Quick review: 2/5 stars- Um, yeah. Roughly two hours of semi-painful, not really PG rated broadway oddness. Definitely wait for the Redbox or skip entirely. All you are missing is Meryl Streep.
All the spoilers ahead are part of a spoilers union. You don’t want to anger them with comments regarding their presence.
This was awful. I have seen the full video version of the original broadway cast with Bernadette Peters. And that was fun. It was also not for children.
But let’s start with the few redeeming factors. Meryl Streep, Emily Blunt, and James Cordon did some excellent acting. And Daniel Huttlestone (you might remember him as Gavroche from Les Miserables in 2012) who played the boy Jack did a fantastic job. The music wasn’t terrible most of the time, though let’s face it Jonny Depp can’t really sing, and Chris Pine lip-syncing himself wasn’t great. Also the cinematography and the CG stuff was lovely. It was visually interesting to say the least, though occasionally claustrophobic since, you know, they are in the woods all the time.
Other than that. . . this is not a PG movie. I had seen the headlines floating around that Disney had seriously tamed this down, and in some respects they did. But they obviously pushed this through to get the audience they wanted. None of the violence is visual or graphic, but people still die and get blinded and have bits of their feet cut off. They cut out Rapunzel’s pregnancy, but not the Prince and the Baker’s Wife’s infidelity. One man, supposedly a good guy, knowingly kisses another man’s wife. And of course, the song where she waxes philosophical about whether or not it was wrong stayed as well. Not sure about y’all, but I usually think of PG as 7yrs and up. There is no way that anyone under the age of 13 should be exposed to the concept of infidelity in a movie, let alone in a fairytale context. (Yes, I understand there are kids in the real world that have to deal with their parent’s immoral choices all the time, and that PG means parental guidance is suggested, but I’m glad I didn’t take my 8 year old with me to the PG Disney movie today, and that should say something.)

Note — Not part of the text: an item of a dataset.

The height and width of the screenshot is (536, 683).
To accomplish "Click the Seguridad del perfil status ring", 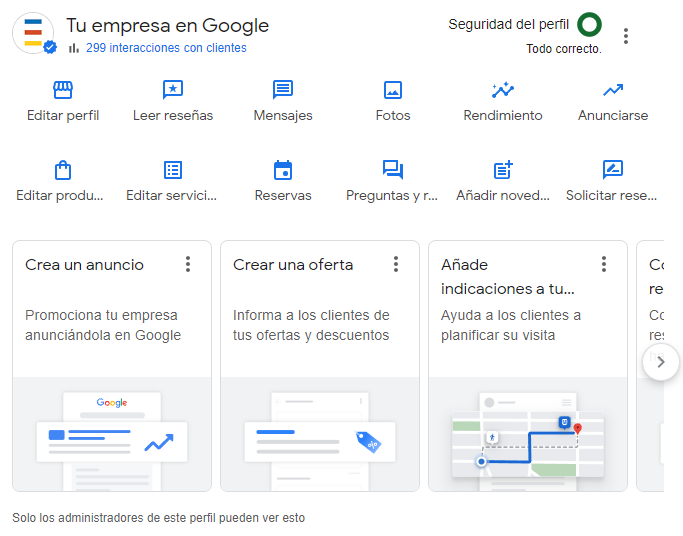I will click(x=590, y=25).
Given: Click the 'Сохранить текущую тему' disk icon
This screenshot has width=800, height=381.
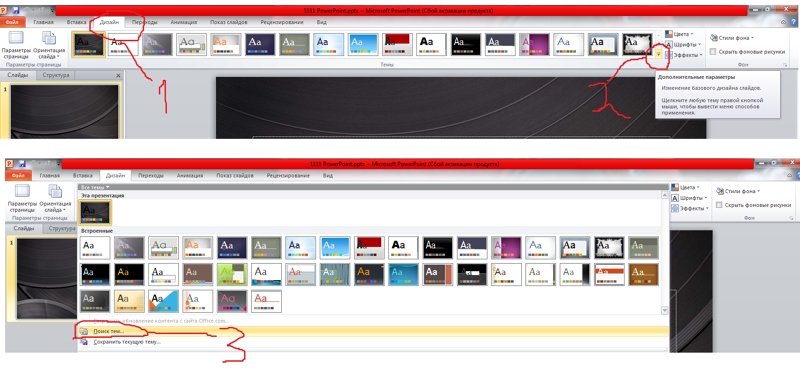Looking at the screenshot, I should click(84, 342).
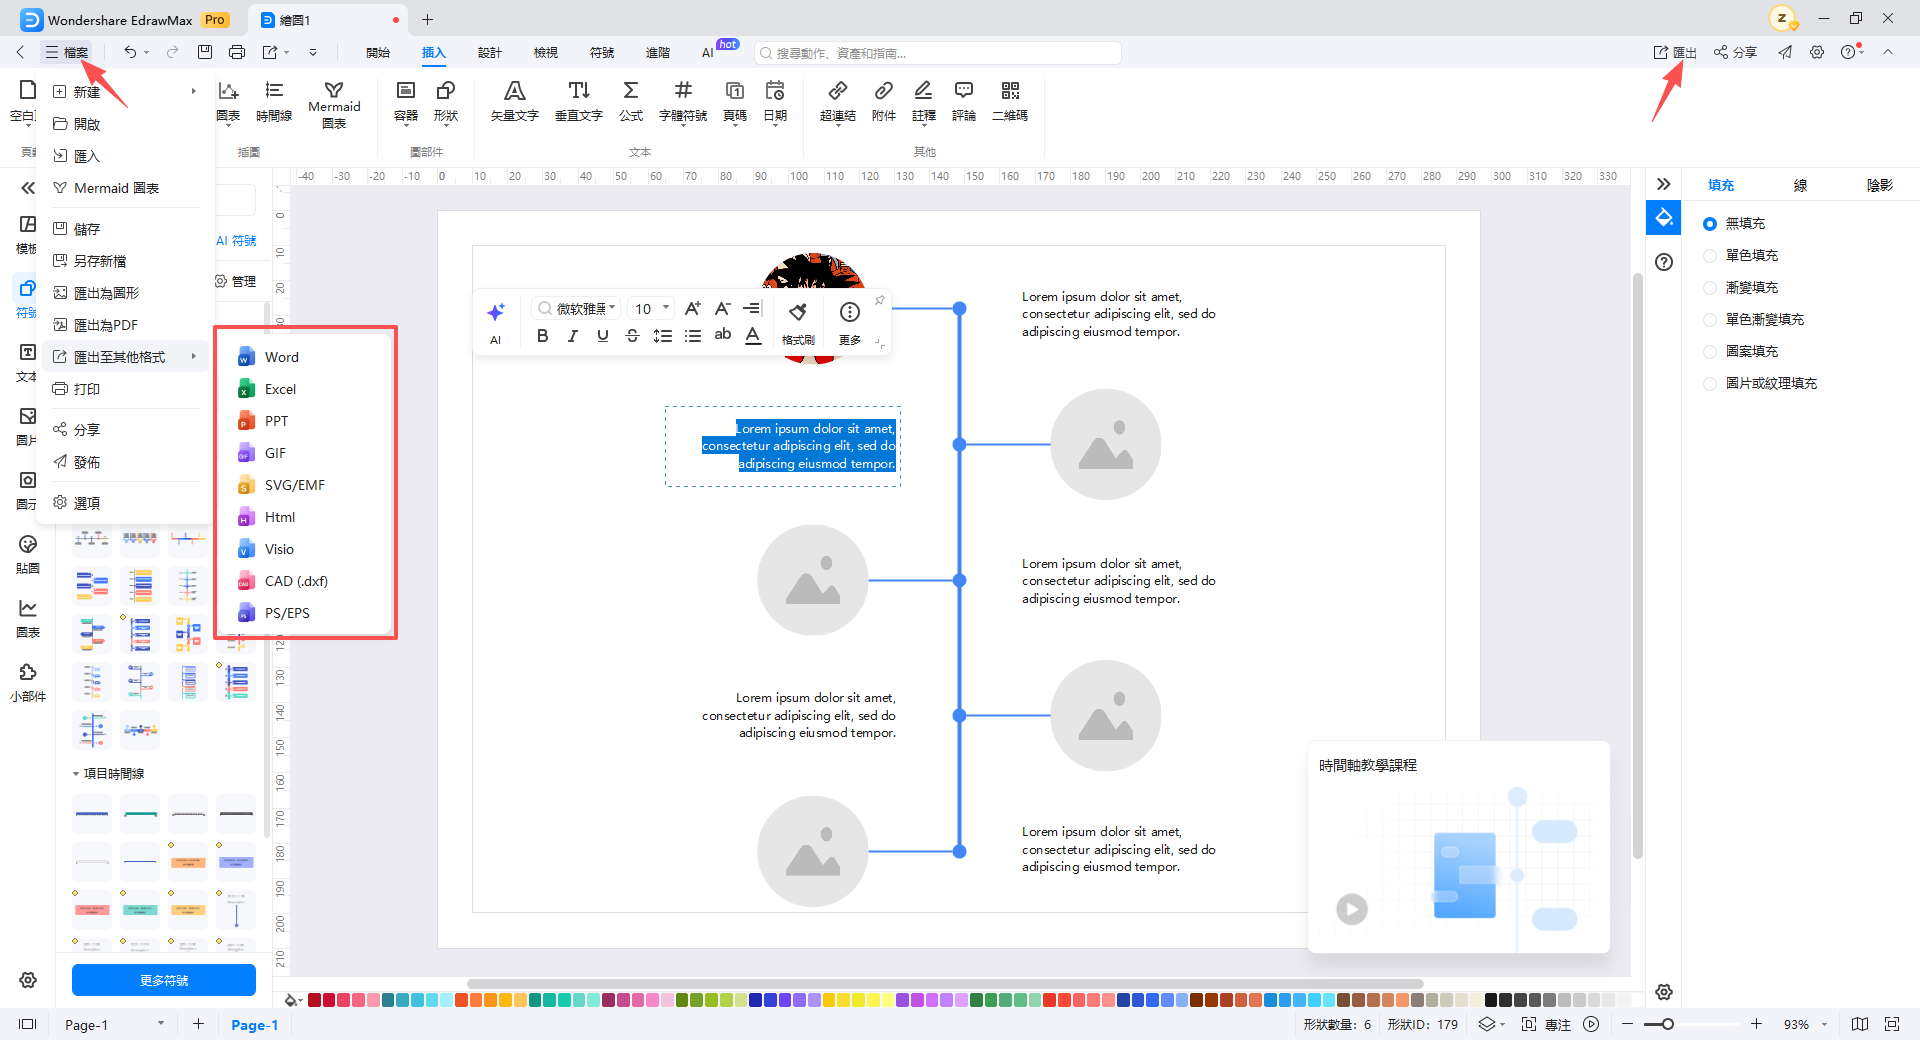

Furthermore, the acting styles of the various players just don’t mix. You have Anna Kendrick playing Cinderella with some real sincerity and then Chris Pine is the hokiest prince of all time. The song, “Agony” is agony to watch on the big screen. Jonny Depp’s adaptation of the wolf, while intentionally a mix of woodland and neighborhood predator, is just skin-crawlingly creepy. There is so much about this movie that on the big screen is just uncomfortable rather than comedic.
Marrying a musical to the cinematic screen is a tough business. You either have to give it a definitively “on stage” feel so that the music and the campy theater stuff doesn’t feel out of place, or you have to scrap that and find a way to make the music meld into a film setting. And frankly, the last movie I can think of that did it well was the 2005 version of Rent.
And this is just a personal thing, but I forgot how repetitive the lyrics are in this one. Don’t get me wrong they are rather clever most of the time, but after two hours of awkward disappointment I got a headache from the singsongy style and the word repetition.
I know this film is up for awards. Whatever. It didn’t work for me. It neither did what is was meant to do as the play did, bringing real moral questions to some of these fairytale stories, nor did it mellow enough to be a fun twist on the originals for most of the family.
My overall response to the Christmas movie today: Bah! Humbug!!